WHAT THE EXERCISE ASKS =
Which lines of the material below contain the string "Collapse", with case matching exactly? Report each of those lines in full.
>> Begin
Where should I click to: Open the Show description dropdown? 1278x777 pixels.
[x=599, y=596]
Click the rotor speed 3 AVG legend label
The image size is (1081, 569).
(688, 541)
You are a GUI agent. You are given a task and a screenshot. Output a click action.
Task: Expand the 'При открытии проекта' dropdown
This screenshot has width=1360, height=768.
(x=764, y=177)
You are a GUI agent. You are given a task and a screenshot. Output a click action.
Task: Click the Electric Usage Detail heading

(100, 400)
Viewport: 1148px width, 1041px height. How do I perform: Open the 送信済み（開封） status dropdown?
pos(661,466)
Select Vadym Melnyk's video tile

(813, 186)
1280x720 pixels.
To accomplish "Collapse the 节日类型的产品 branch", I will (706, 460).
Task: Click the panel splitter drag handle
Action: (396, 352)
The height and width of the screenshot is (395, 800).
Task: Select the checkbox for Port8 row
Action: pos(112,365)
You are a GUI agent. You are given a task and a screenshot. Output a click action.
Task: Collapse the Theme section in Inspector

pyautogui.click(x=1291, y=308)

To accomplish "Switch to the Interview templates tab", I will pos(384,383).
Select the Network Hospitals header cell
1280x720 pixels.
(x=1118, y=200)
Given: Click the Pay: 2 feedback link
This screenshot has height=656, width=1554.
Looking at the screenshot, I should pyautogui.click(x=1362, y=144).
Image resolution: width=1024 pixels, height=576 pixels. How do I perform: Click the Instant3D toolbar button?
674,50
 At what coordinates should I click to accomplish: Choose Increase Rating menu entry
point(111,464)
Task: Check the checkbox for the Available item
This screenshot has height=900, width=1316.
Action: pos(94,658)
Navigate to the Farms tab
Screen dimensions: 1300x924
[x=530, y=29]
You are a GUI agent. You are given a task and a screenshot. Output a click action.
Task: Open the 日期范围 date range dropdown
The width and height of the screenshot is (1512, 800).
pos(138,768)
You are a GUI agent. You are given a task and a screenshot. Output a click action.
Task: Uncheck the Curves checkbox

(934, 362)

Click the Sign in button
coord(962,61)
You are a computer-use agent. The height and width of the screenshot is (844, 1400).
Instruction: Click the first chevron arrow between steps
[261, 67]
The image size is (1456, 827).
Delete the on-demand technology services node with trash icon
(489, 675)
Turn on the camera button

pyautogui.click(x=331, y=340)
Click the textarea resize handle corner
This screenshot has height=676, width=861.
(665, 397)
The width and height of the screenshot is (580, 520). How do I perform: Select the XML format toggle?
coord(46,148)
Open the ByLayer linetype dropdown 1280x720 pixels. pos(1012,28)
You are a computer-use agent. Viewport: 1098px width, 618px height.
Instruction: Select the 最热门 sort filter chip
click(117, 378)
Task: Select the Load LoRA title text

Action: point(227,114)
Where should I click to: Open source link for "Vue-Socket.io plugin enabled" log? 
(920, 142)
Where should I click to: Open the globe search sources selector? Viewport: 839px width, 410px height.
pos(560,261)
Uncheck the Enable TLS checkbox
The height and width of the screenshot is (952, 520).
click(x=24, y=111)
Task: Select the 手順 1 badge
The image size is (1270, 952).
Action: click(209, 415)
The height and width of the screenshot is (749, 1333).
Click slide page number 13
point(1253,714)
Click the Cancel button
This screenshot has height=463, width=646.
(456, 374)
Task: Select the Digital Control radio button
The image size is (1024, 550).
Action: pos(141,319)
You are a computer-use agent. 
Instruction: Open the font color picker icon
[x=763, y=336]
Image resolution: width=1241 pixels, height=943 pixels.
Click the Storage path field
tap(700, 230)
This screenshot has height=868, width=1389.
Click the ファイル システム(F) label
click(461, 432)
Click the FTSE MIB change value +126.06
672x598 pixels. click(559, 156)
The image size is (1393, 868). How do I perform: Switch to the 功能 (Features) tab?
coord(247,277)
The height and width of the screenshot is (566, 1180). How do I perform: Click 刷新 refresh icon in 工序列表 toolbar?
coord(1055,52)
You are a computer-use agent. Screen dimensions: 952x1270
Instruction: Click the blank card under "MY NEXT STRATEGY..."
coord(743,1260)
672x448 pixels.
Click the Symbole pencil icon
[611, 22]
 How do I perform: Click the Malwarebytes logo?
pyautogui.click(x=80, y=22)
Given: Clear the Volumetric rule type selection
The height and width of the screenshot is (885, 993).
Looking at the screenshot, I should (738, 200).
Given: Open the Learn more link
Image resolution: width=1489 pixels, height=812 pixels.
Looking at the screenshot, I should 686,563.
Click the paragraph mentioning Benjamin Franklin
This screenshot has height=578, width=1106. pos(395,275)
>> End
RESULT =
To accomplish "Collapse the 节日类型的产品 branch", I will (706, 460).
Task: Collapse the Theme section in Inspector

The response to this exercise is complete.